How to deserialize classes in Psych?

How to deserialize in Psych to return an existing object, such as a class object?

To do a class serialization, I can do

require "psych" class Class yaml_tag 'class' def encode_with coder coder.represent_scalar 'class', name end end yaml_string = Psych.dump(String) # => "--- !<class> String\n...\n" 

but if I try to do Psych.load on this, I will get an anonymous class, not a String class.

The usual method is to deserialize Object#init_with(coder) , but this only changes the state of the existing anonymous class, whereas I want the String class.

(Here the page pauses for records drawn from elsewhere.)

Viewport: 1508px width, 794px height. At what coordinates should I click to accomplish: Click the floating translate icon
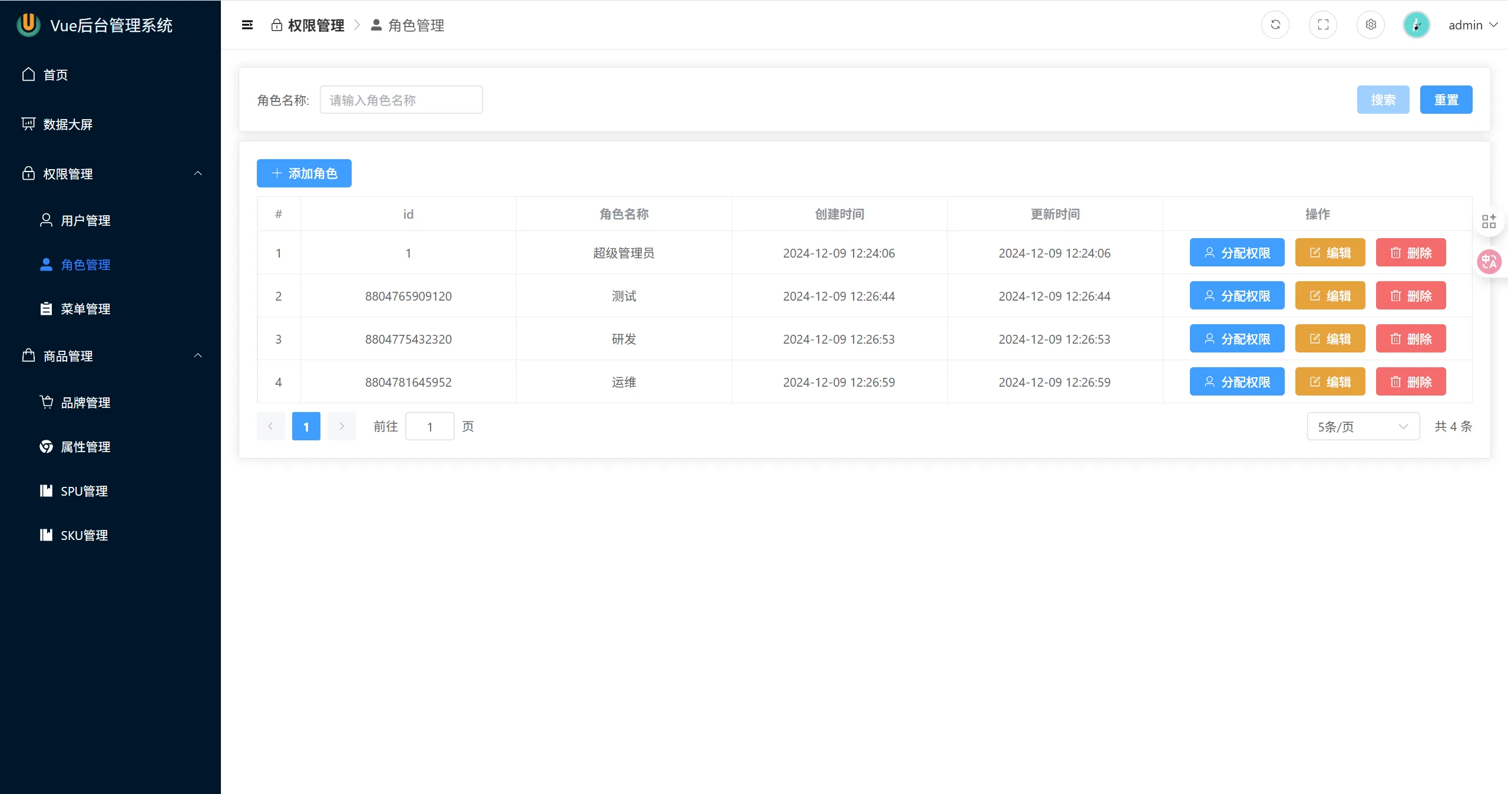tap(1489, 262)
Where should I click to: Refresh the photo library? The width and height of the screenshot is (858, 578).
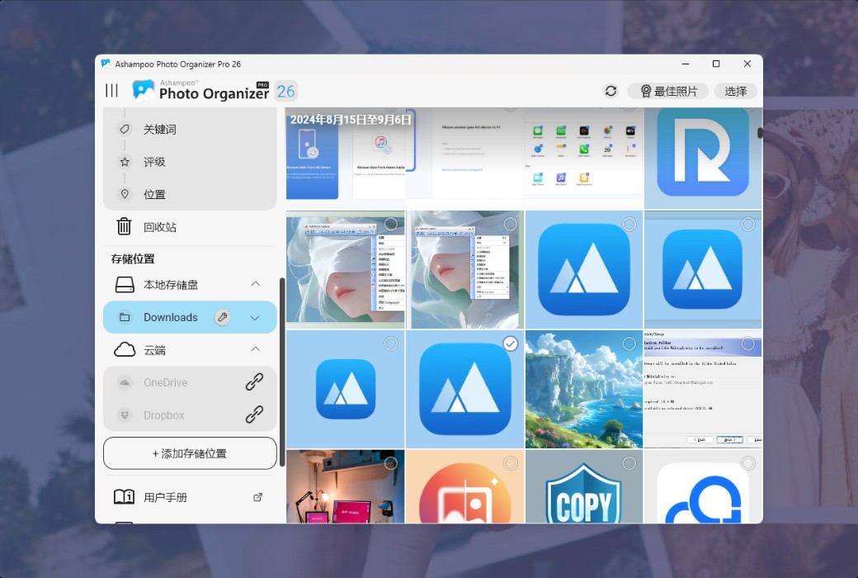click(x=611, y=91)
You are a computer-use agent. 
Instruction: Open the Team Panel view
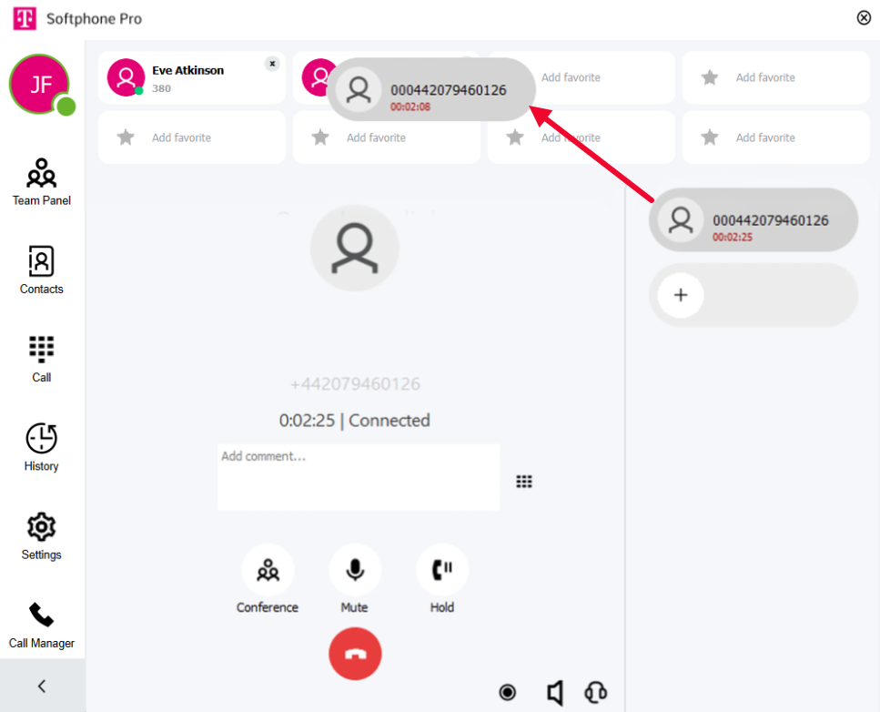point(42,182)
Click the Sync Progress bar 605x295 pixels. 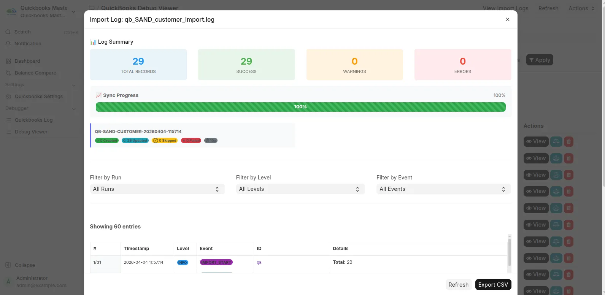[300, 107]
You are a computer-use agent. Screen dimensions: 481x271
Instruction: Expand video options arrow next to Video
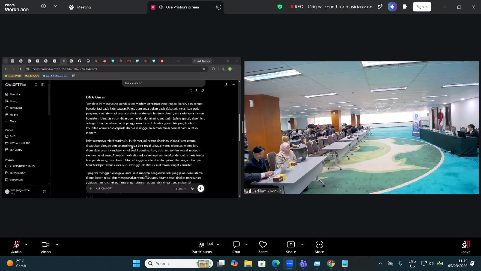tap(57, 244)
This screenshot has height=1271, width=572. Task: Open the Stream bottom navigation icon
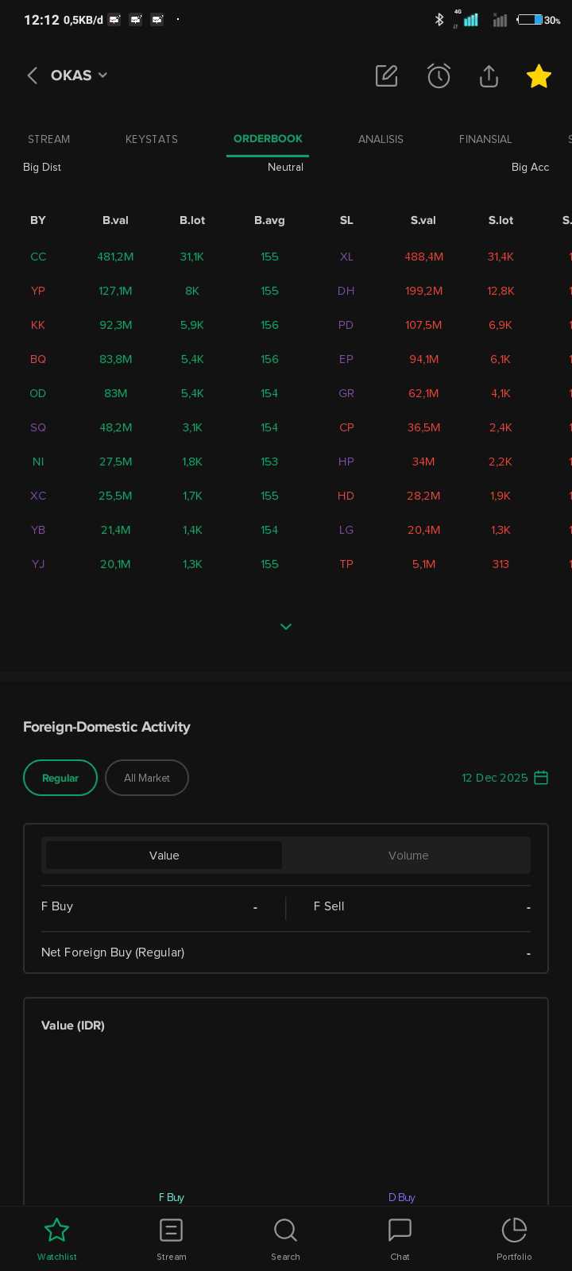(172, 1238)
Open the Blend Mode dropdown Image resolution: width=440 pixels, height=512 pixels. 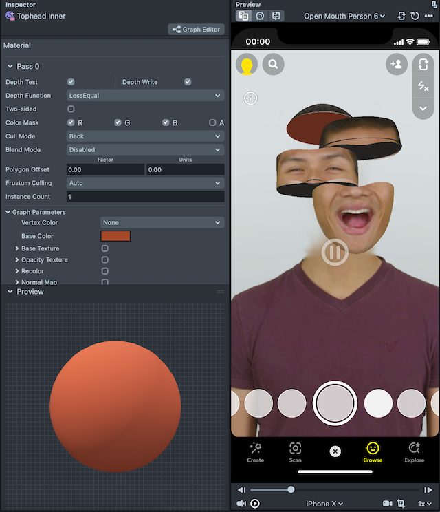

Psych::Visitors::ToRuby#visit_Psych_Nodes_Scalar(o) has cases where, instead of modifying existing objects with init_with they ensure that the correct object is created first (for example, calling Complex(o.value) to deserialize a complex number), but I'm not sure. I think I should defuse this method.

Am I doomed to work with a low level or level of radiation, or am I missing something?

Background

I will talk about the project, why it needs classes and why (De) serialization.

Project

The Small Eigen Collider aims to create random tasks to run Ruby. The original goal was to see if different Ruby implementations (e.g. Rubinius and JRuby) returned the same results, the same random tasks, but I found that it was also good for detecting the segfault paths of Rubinius and YARV.

Each task consists of the following:

 receiver.send(method_name, *parameters, &block) 

where receiver is a random object, and method_name is the name of a randomly selected method, and *parameters is an array of randomly selected objects. &block not very random - it is basically equivalent to {|o| o.inspect} {|o| o.inspect} .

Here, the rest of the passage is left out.